Exercise aim:
Lines from the records below that contain the word "beside" are to be copied out.

Stored records

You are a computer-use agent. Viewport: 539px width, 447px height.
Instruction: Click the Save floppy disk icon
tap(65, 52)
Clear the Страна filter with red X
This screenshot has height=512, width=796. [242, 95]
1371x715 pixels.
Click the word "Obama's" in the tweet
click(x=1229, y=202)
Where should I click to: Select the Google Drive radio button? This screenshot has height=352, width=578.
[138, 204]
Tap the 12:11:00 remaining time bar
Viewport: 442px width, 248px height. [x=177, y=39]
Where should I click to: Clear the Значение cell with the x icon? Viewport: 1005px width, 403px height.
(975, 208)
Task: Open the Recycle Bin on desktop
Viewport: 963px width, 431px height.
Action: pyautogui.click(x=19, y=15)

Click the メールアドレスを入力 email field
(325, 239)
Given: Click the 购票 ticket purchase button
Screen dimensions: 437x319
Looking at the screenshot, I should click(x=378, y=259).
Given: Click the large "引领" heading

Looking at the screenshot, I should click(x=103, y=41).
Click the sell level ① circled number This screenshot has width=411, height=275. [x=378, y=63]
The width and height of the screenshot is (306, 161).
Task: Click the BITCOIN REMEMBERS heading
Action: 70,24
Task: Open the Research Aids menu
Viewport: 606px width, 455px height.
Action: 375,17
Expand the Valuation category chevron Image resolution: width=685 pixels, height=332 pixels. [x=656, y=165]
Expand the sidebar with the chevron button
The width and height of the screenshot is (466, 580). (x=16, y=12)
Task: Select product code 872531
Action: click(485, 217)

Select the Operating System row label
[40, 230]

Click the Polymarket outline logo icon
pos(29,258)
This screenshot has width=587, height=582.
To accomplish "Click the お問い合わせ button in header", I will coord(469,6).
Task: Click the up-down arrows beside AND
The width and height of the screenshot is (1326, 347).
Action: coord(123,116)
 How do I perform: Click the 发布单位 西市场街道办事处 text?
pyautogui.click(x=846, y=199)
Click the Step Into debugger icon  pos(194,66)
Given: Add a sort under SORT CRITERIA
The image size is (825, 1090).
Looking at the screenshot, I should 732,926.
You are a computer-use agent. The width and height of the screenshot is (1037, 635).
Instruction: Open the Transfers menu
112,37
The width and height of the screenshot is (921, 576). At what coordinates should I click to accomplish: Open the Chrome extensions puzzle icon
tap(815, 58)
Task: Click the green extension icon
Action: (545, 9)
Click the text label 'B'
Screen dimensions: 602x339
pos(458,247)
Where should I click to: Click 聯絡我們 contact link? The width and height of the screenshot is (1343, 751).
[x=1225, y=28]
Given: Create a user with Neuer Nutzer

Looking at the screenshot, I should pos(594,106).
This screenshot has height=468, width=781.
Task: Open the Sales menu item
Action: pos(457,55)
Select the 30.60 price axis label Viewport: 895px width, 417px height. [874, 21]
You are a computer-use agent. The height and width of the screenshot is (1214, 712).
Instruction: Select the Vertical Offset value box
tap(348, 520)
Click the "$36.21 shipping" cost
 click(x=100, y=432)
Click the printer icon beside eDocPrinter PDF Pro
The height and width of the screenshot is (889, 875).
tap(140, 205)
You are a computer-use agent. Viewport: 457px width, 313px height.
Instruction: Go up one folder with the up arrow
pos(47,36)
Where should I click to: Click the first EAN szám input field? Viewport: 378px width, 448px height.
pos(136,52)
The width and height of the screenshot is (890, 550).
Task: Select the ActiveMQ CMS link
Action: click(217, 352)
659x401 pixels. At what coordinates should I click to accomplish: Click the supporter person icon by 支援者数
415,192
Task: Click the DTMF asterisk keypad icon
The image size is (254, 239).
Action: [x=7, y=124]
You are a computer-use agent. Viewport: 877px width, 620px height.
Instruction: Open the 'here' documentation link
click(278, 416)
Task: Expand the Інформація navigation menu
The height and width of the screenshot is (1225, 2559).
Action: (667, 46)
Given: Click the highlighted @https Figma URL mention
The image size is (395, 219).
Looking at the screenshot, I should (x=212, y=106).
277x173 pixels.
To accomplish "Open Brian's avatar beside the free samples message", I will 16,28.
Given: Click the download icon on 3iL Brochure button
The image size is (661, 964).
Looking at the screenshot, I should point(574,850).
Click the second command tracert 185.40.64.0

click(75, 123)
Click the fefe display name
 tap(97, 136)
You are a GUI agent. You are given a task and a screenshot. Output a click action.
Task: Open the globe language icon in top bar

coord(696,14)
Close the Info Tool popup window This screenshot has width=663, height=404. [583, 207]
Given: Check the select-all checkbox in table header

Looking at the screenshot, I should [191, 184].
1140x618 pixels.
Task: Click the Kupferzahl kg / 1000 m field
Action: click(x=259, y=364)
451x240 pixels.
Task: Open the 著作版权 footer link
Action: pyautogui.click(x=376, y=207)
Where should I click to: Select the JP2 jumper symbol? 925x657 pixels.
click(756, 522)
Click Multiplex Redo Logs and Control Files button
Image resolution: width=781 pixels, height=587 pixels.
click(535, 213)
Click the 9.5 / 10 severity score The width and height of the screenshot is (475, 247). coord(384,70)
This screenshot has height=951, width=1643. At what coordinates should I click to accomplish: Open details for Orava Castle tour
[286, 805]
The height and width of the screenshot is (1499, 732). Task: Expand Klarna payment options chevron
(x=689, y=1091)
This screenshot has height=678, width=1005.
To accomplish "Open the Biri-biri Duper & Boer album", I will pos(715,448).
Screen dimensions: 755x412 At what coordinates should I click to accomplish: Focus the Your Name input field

Response:
Task: Click the up-down arrows beside AND
Click the printer icon beside eDocPrinter PDF Pro
To accomplish "Open Brian's avatar beside the free samples message", I will 16,28.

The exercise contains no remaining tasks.